Each one of us might interpret the aromatic message in different ways. For instance, when I smell Balmain’s Vent Vert (£61 for 75ml EDT), I feel the same exhilaration as I do on the first days of March when the air smells intensely green and fresh. My friend, on the other hand, finds it disconcerting and aggressive, a storm of sharp, raspy notes that leaves her lightheaded. Considering that Vent Vert’s creator, Germaine Cellier, minced neither words nor accords, it may be that my friend’s impression is closer to the original intention of the perfumer.
The same applies to other arts, and no two people looking at Picasso’s Les Demoiselles d'Avignon experience identical sensations. More important is whether a fragrance evokes a response. It can be an intense adventure as with Bulgari Black (now out of production, but you can still find it online), a perfume that smells of rubber and smoky jazz bars, or a tender reverie as with Annick Goutal Quel Amour! (£80 for 50ml EDP), a vignette of rose petals and pink champagne.
Today, when many fragrances are designed to be likeable rather than memorable, the perfumer’s original idea can be obscured. It doesn’t mean that fragrances are devoid of a message, but it becomes simplified – “I’m cute and sweet,” “I’m on the prowl,” “I believe that real men wear only aftershave”. In some cases, it works better than in others. The gardenia-embellished Marc Jacobs for Her (from £61 for 50ml EDP) doesn’t talk much, but it laughs easily.

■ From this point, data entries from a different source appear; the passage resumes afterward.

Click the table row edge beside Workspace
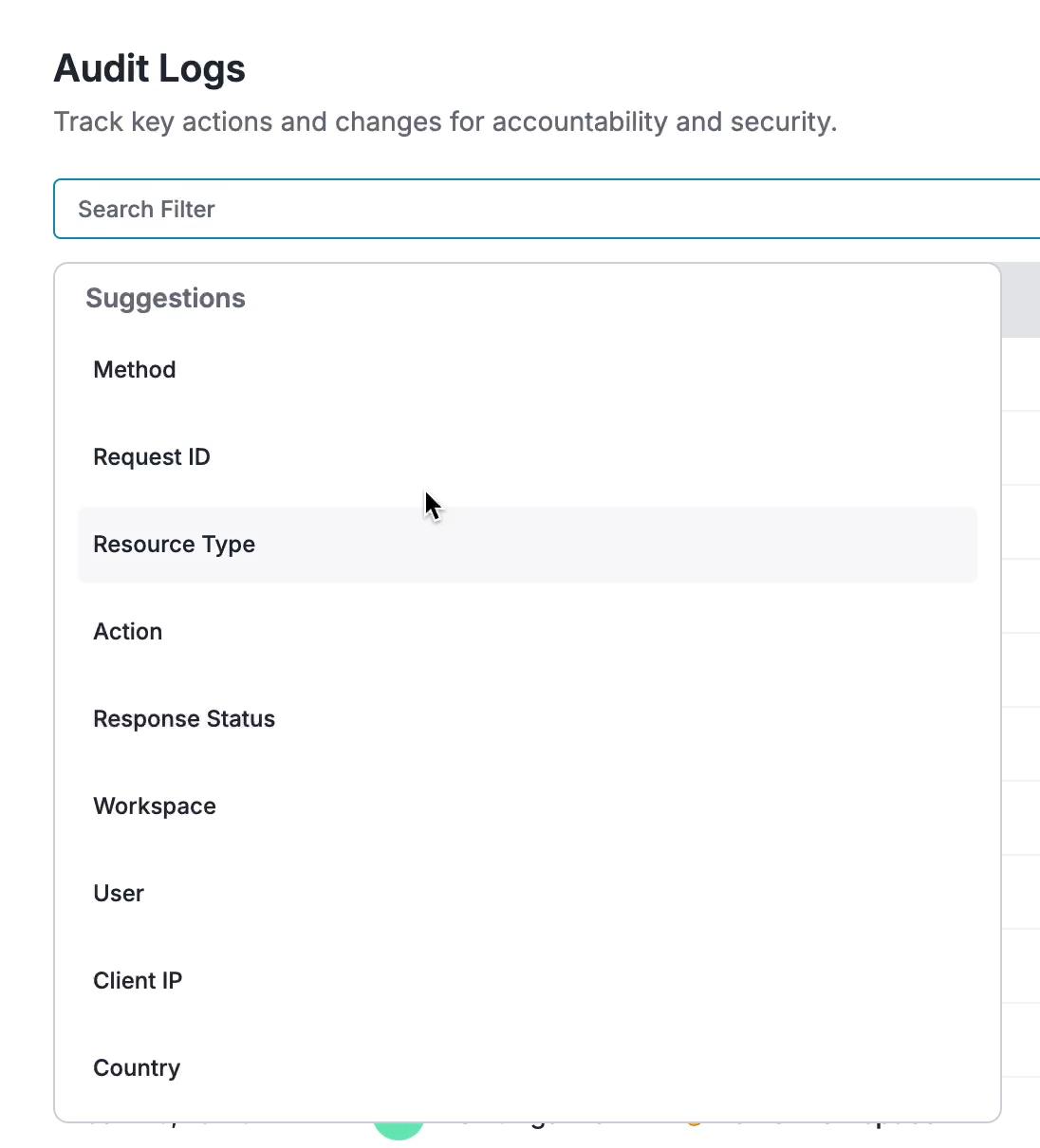point(1021,818)
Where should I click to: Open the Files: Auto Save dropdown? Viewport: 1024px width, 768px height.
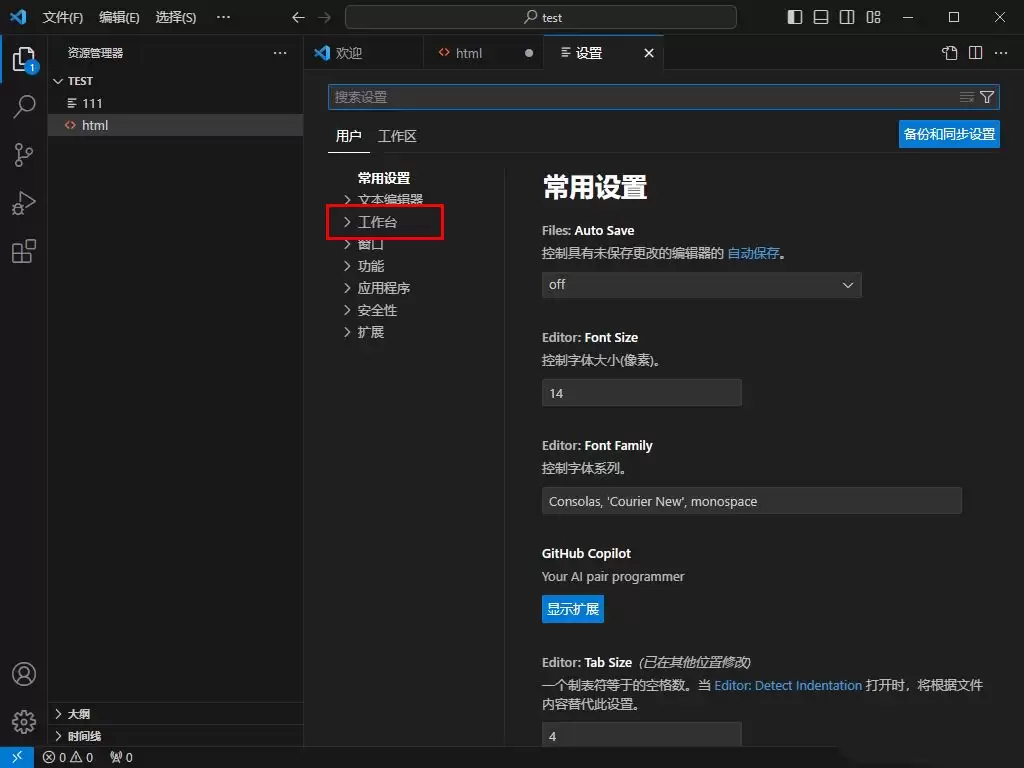pos(700,285)
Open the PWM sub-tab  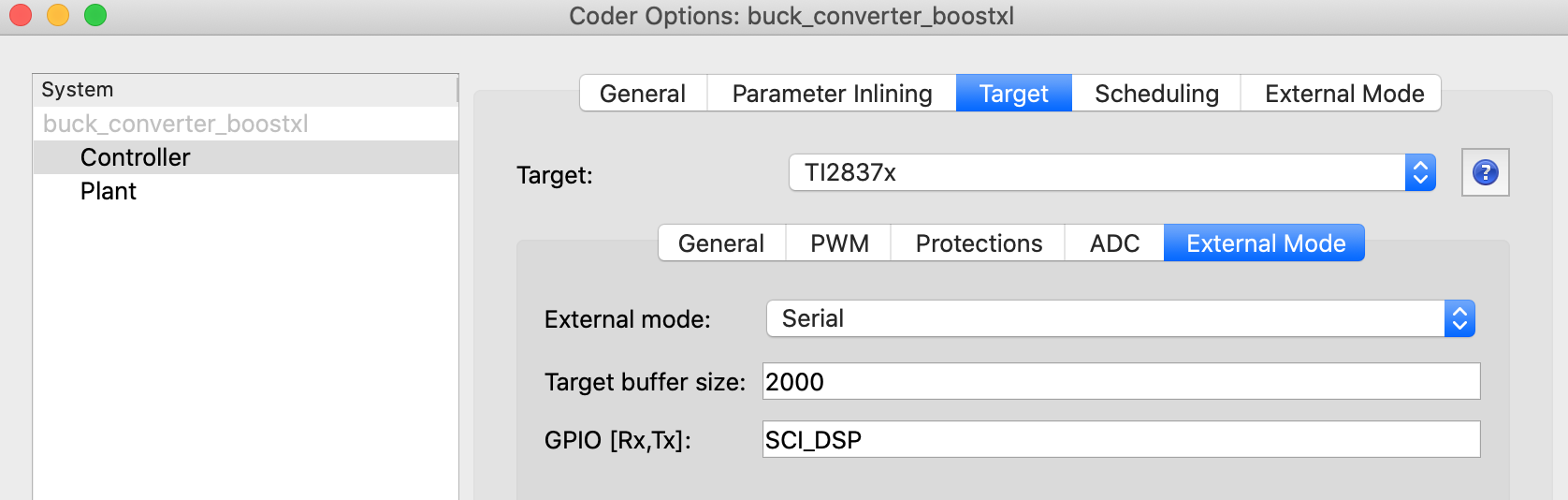839,243
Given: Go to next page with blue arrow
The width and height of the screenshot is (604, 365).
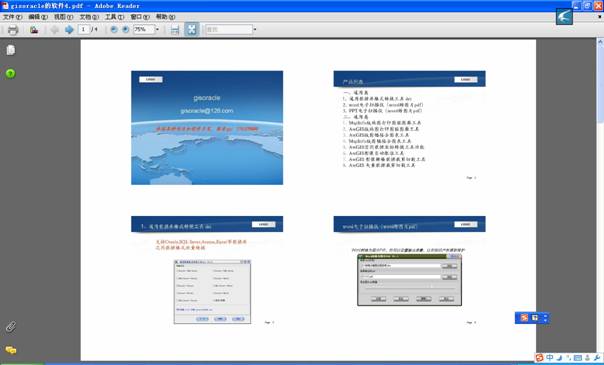Looking at the screenshot, I should 69,30.
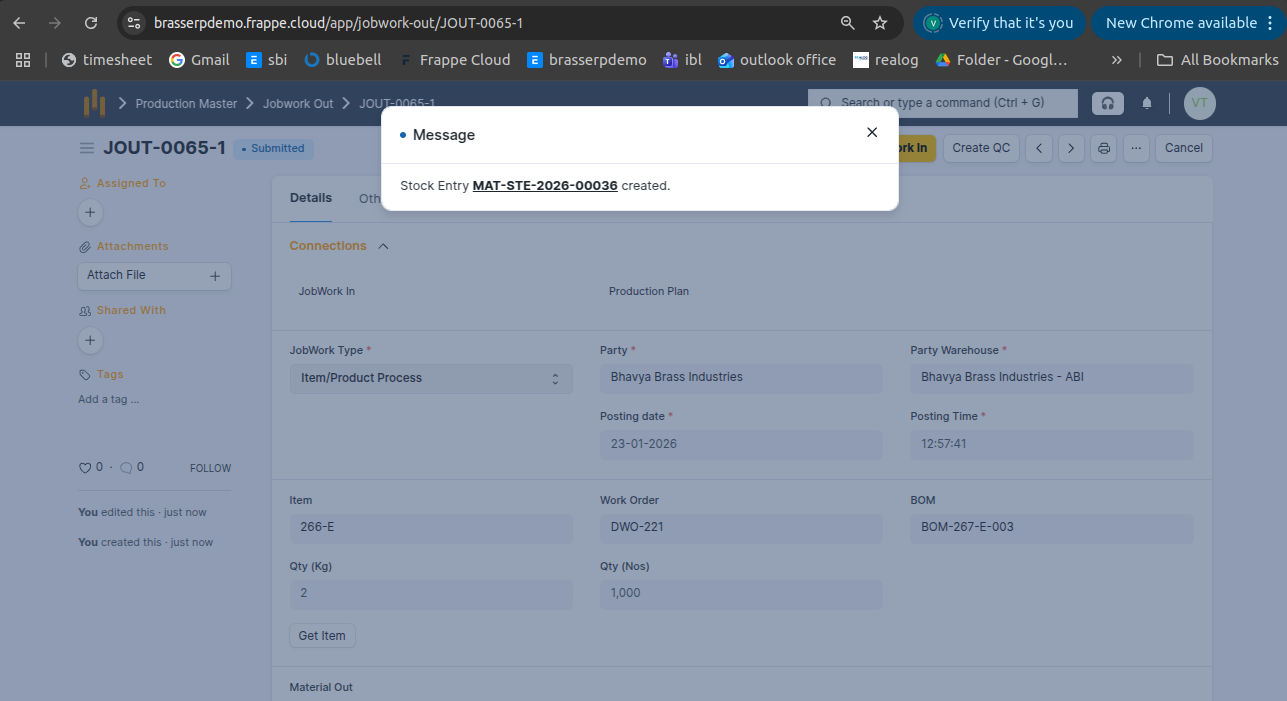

Nevertheless, simplicity and charm need not be trite or superficial. One of the legendary perfumes of the 20th century is a study of one flower, Dior’s Diorissimo (from £55 for 50ml EDT). When Edmond Roudnitska created it in 1956, he wanted to demonstrate that perfumers not only can capture nature – in this case the aroma of lily of the valley – but also convey textures, colours and emotions. Diorissimo smells like a branch of tiny white blossoms, but it also evokes the dark tang of wet soil, the teasing warmth of May sunshine and the elation of spring.